=== REQUIRED ACTION ===
Within this material, find every line where the string "screenshot" appears, and copy it out.
========
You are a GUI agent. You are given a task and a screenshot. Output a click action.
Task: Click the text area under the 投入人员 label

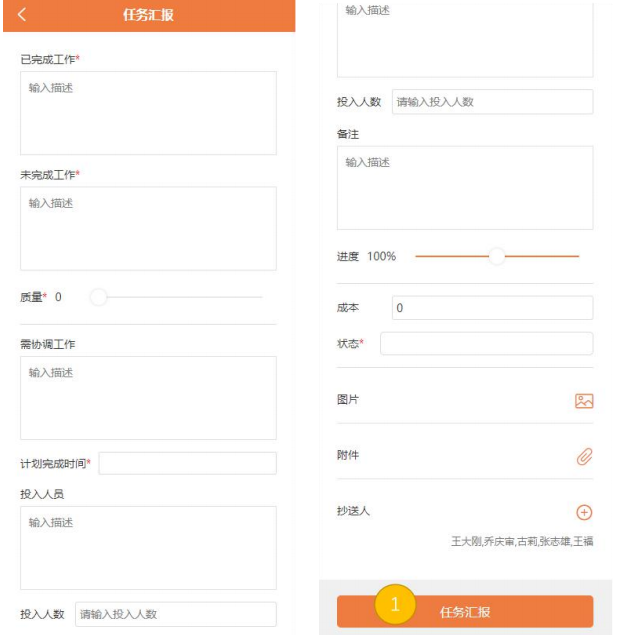[148, 548]
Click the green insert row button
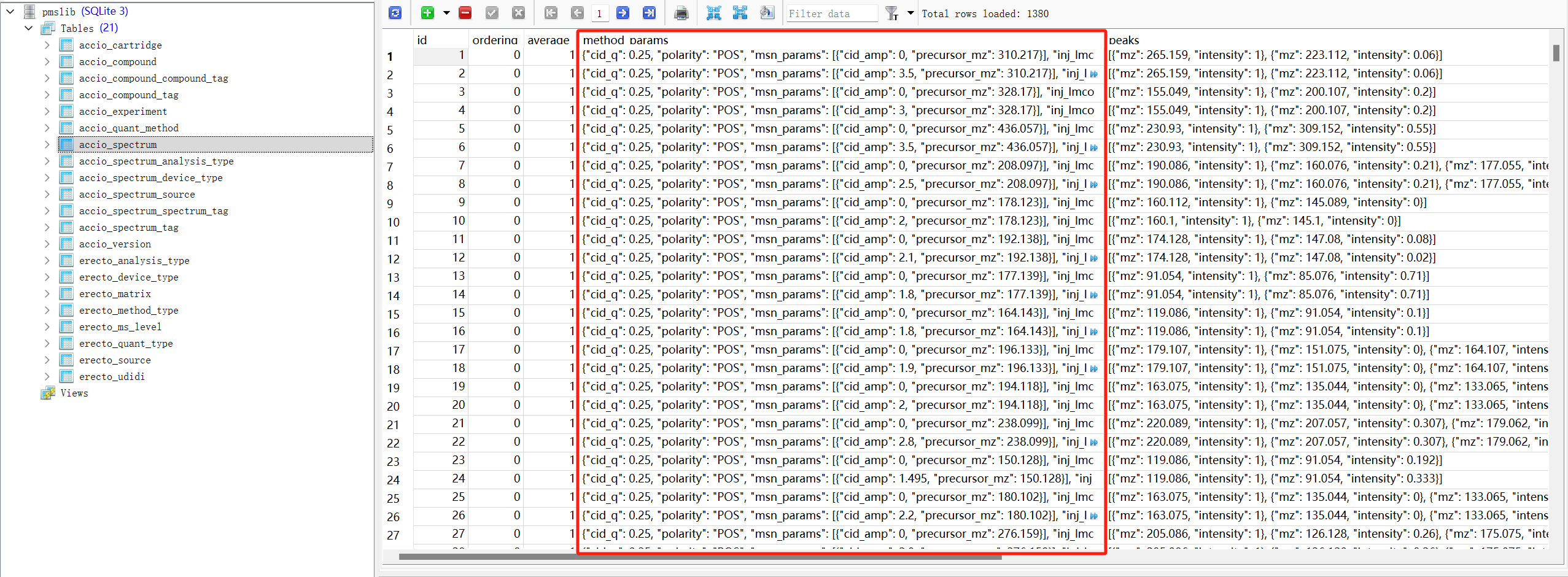 (x=427, y=13)
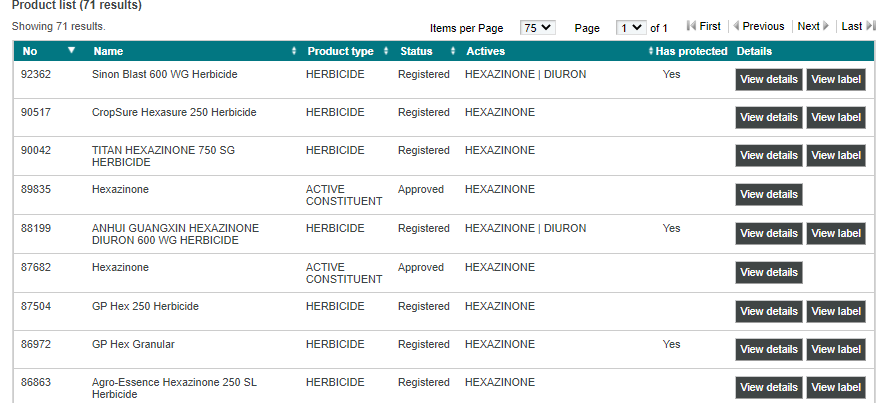Open the Page number dropdown
The image size is (888, 404).
pyautogui.click(x=631, y=28)
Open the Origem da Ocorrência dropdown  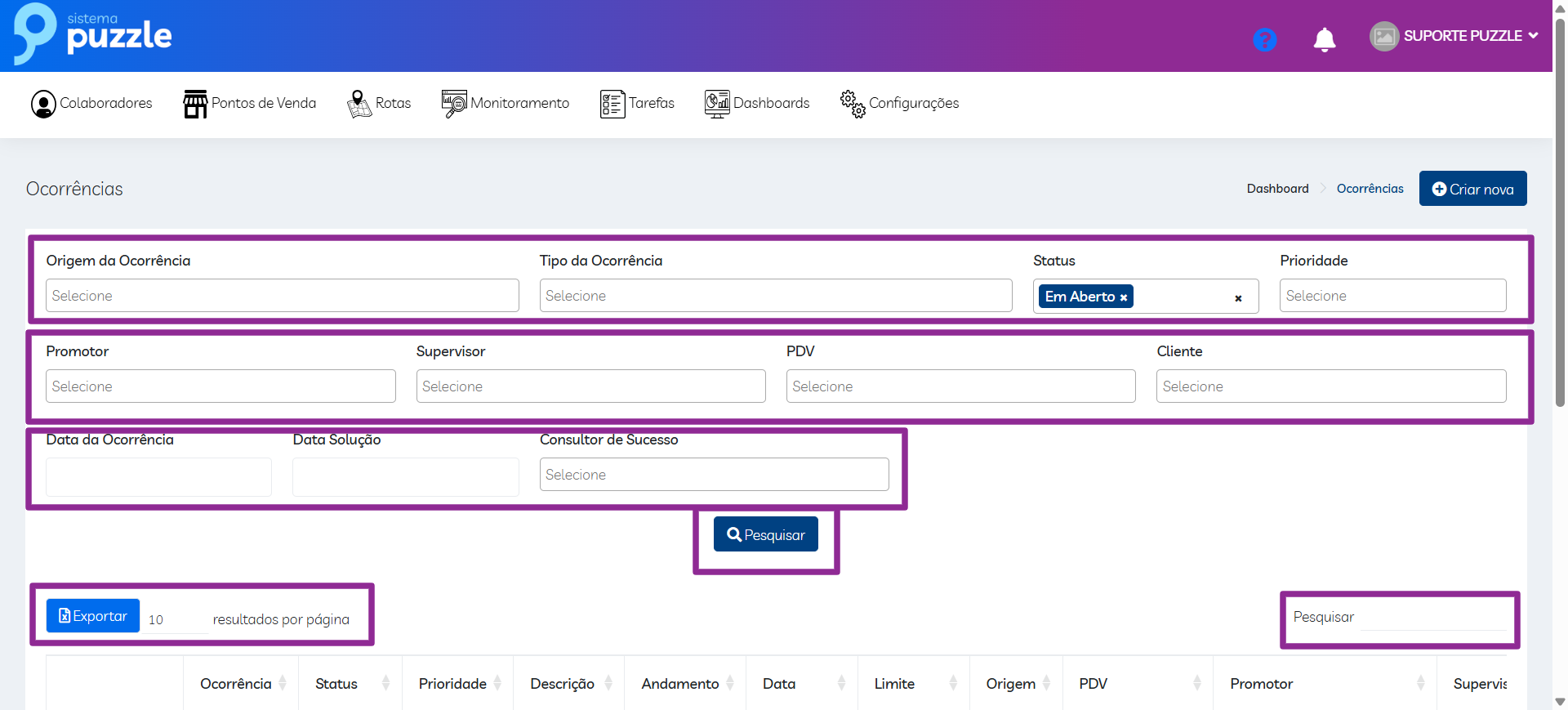282,296
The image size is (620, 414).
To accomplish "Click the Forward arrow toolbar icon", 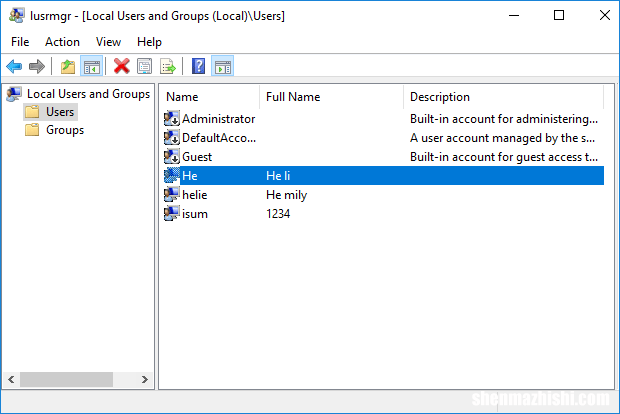I will [x=37, y=67].
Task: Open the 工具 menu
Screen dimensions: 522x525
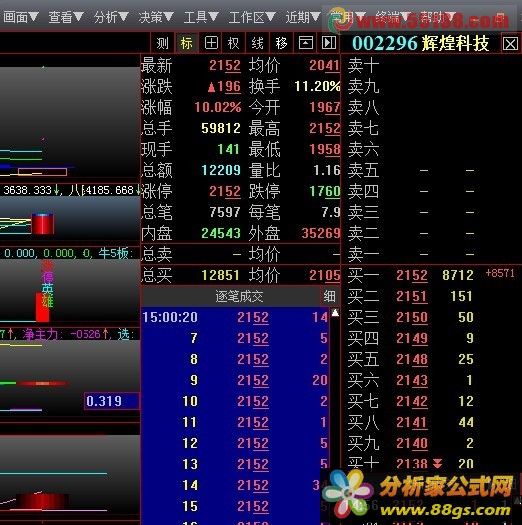Action: (201, 17)
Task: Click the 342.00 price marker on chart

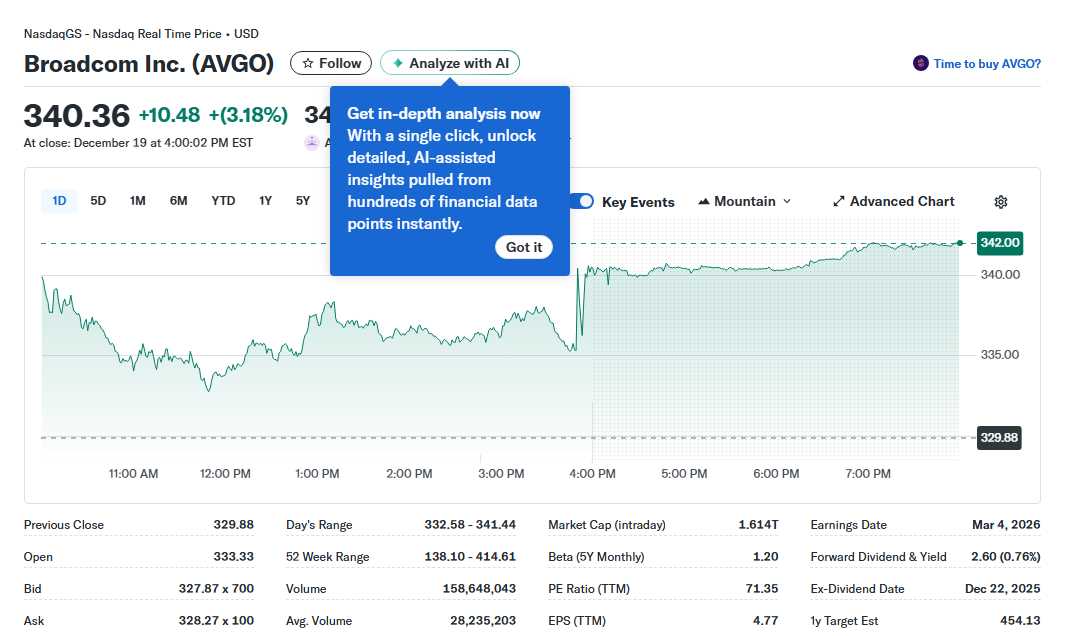Action: tap(999, 243)
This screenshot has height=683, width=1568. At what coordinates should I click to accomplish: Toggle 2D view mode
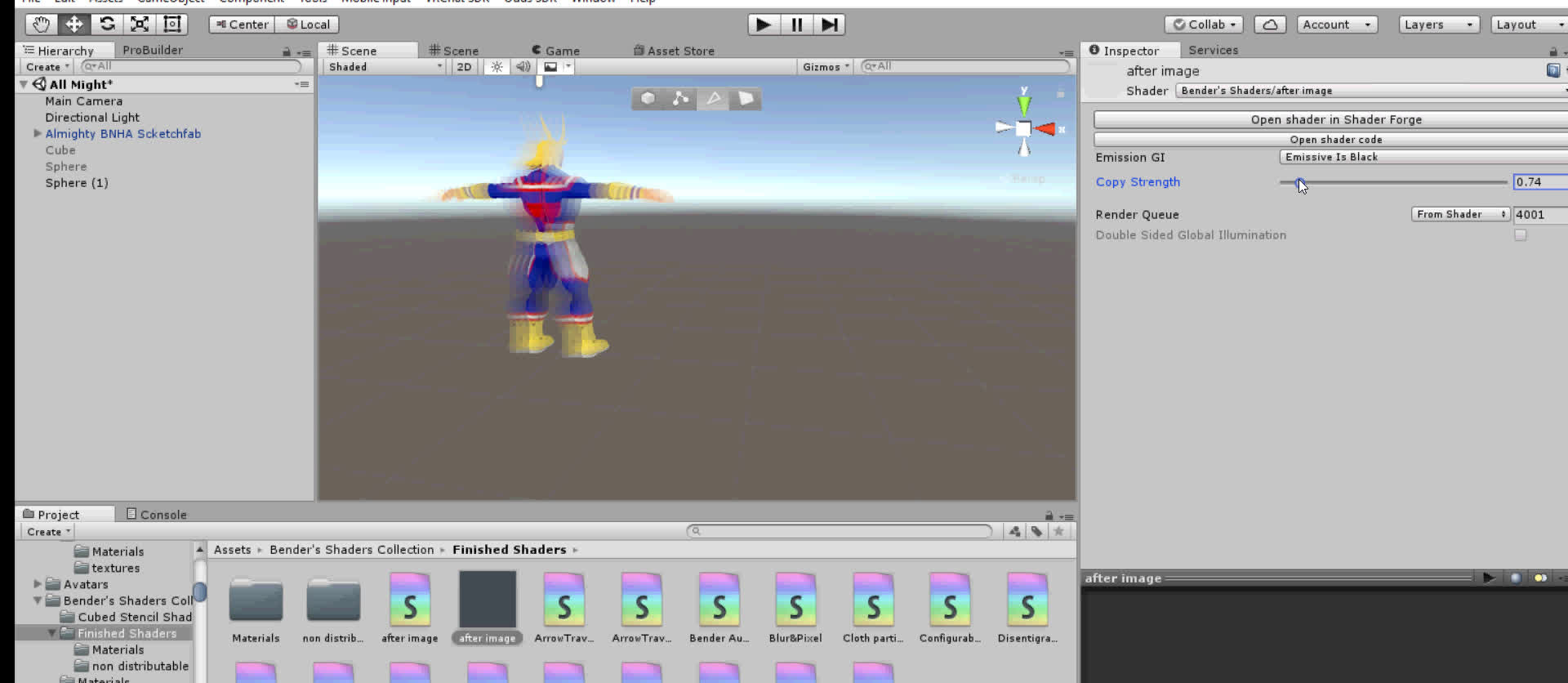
========
=== TASK OUTPUT ===
You are a GUI agent. You are given a task and a screenshot. Output a click action.
This screenshot has height=683, width=1568. At what coordinates should I click to accomplish: Toggle 2D view mode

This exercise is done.